This is just unbelievable, or better stated given the UK’s history in this field, it is all too believable. At the last minute, the Parliament in the UK added a provision to its omnibus embryo bill—that among other things permits human/animal hybrid cloned embryos to be manufactured—that if the bill passes into law as expected, permits the DNA of people to be used to clone embryos without consent. From a column about the story:
How would you feel if your DNA were used without your permission to produce cloned human embryos for medical research? Regardless of whether it is right or wrong to experiment on human embryos, creating them would require either giving women high doses of drugs with unknown side effects to produce the large numbers of eggs needed for cloning research, or the placing of your genes inside cows’ or pigs’ eggs to produce human-animal hybrid embryos.
So you might well expect to be asked to give your explicit permission before such a morally fraught procedure is carried out using your tissue, but the government doesn’t see the need for this.

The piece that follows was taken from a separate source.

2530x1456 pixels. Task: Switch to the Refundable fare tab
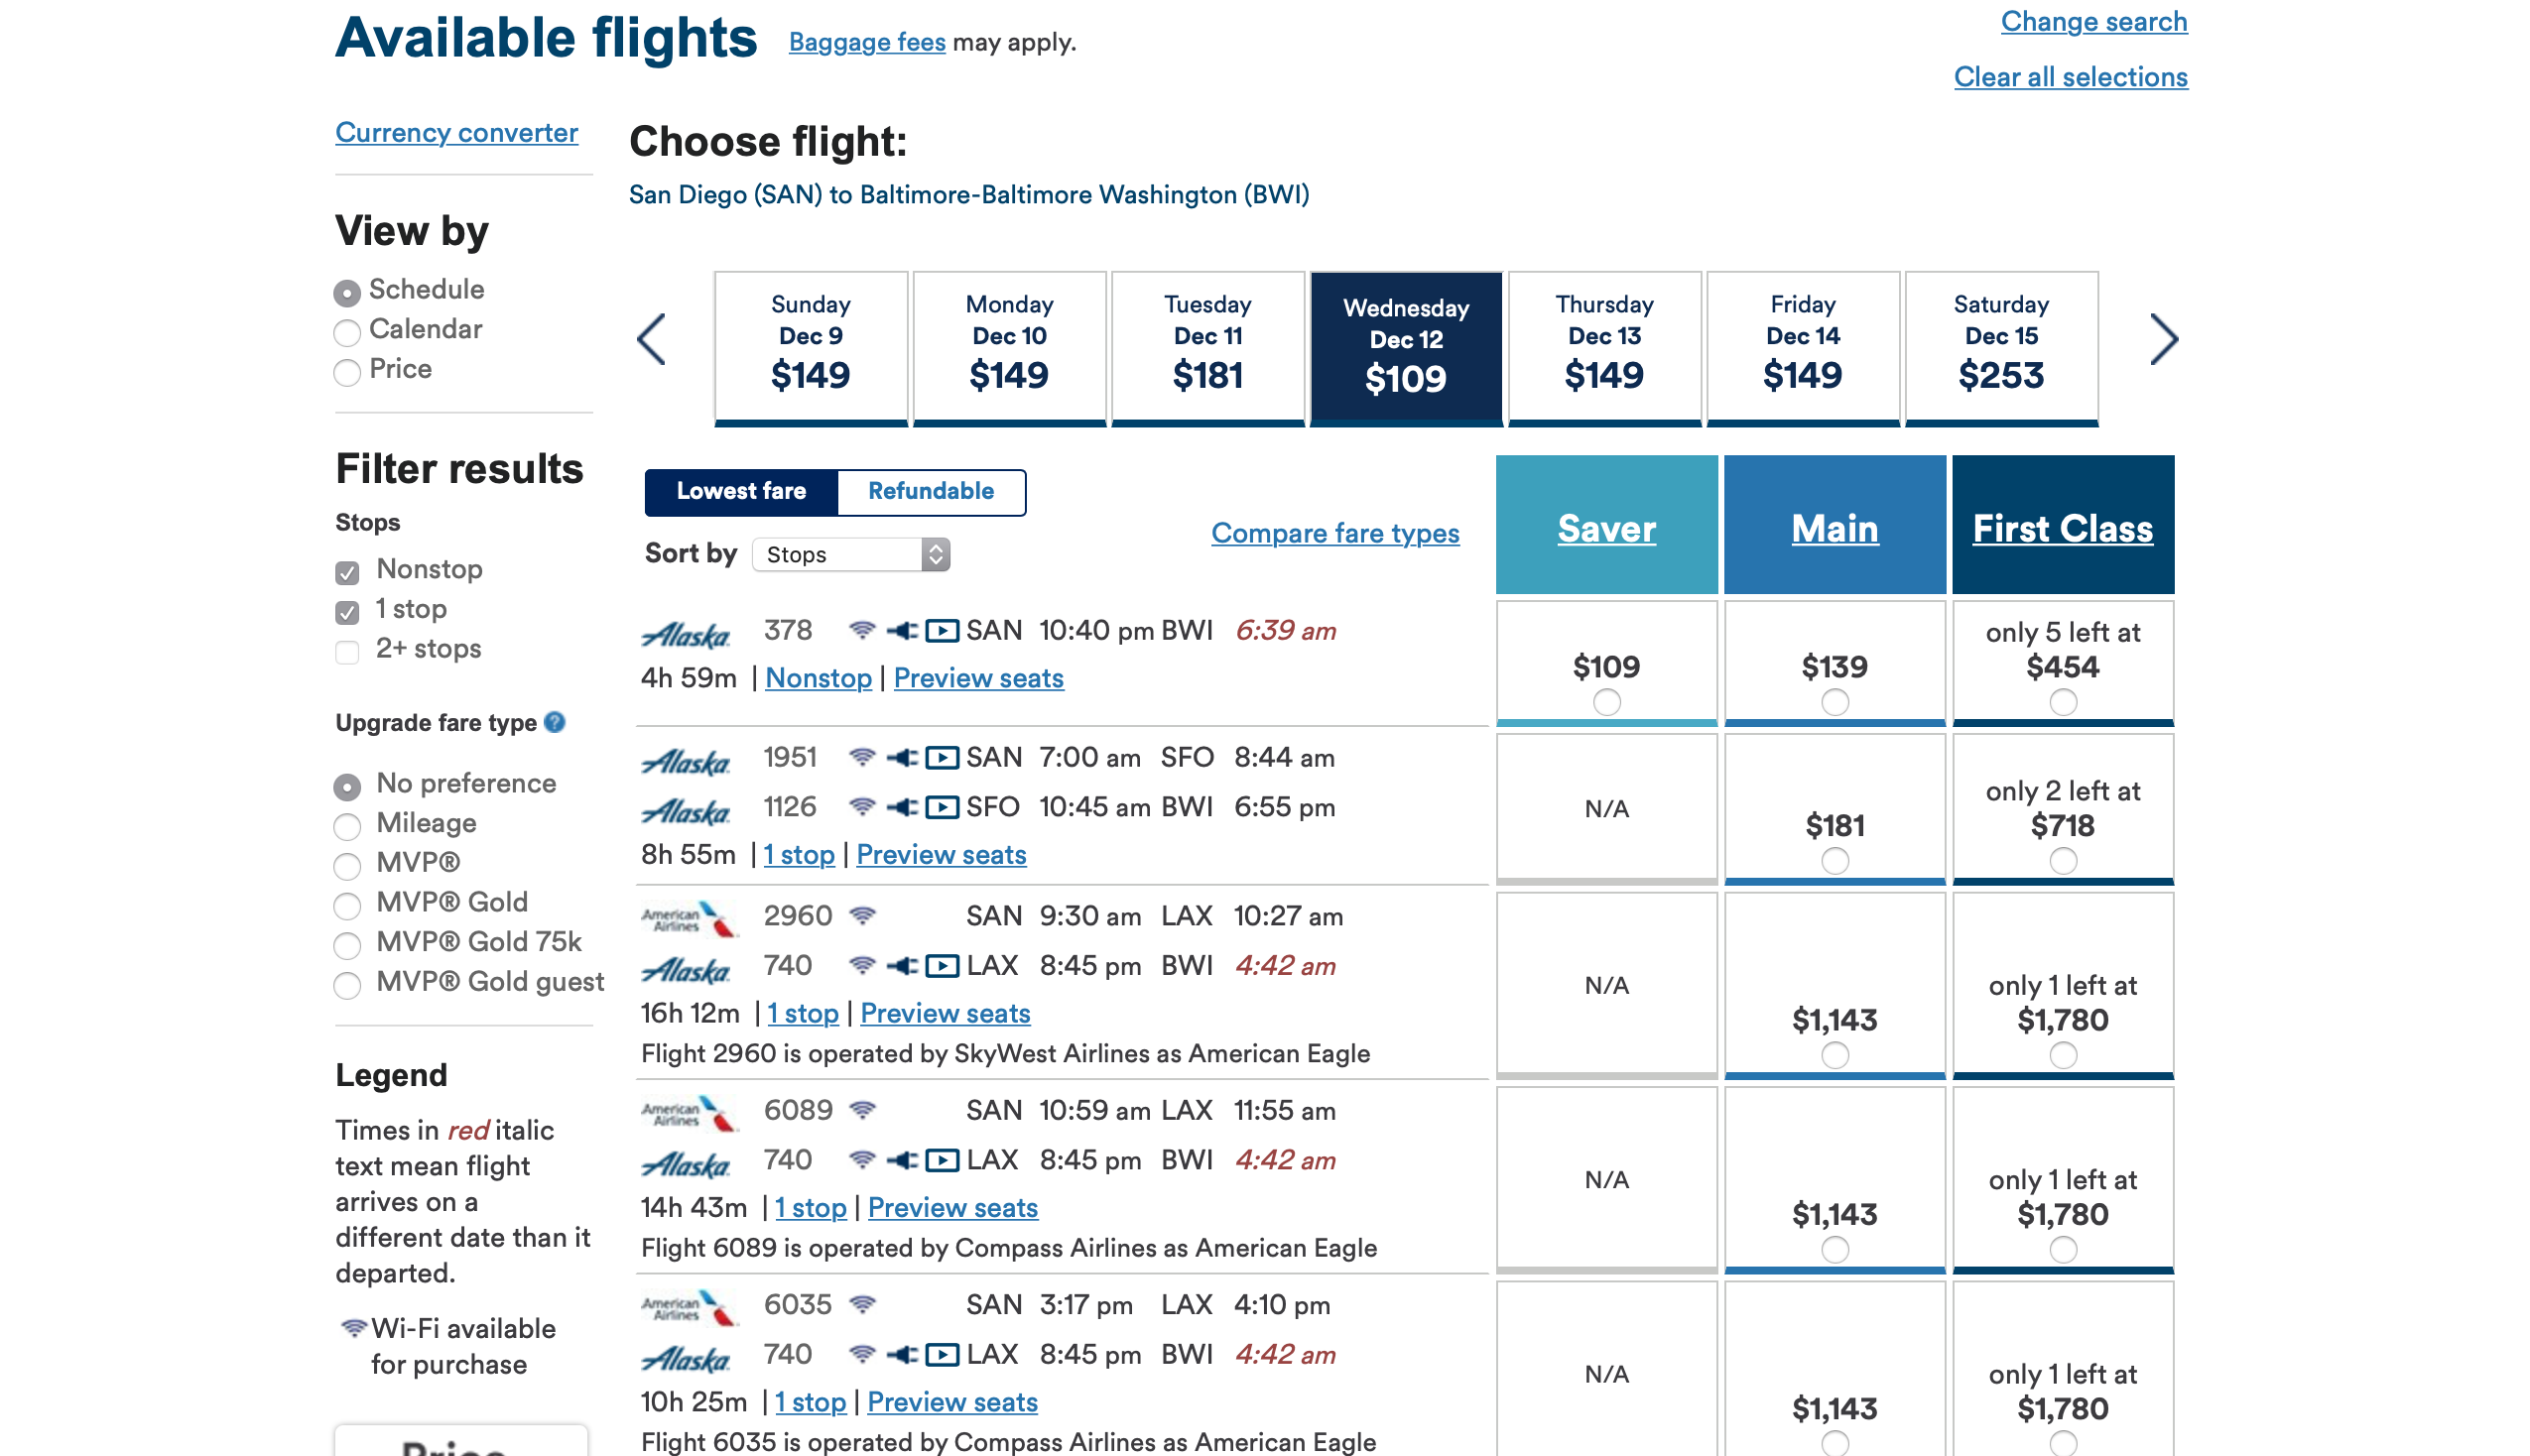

At virtually the last minute, ministers added amendments to the human fertilisation and embryology bill which will receive its final vote in the Commons today, that will allow researchers to use the DNA of tissue donated anonymously in the past to create cloned human embryos. Other amendments would permit the genes of children or of mentally incapacitated adults to be used in similar ways.
The UK’s Parliament should have a slogan—what the scientists want, the scientists get. Not surprising in a country where its biomedical ethics are dominated by naked utilitarianism, such as the Orwellian-named National Institute for Health and Clinical Excellence (NICE), that pushes health care rationing, futile care theory, and etc. This is just the latest example.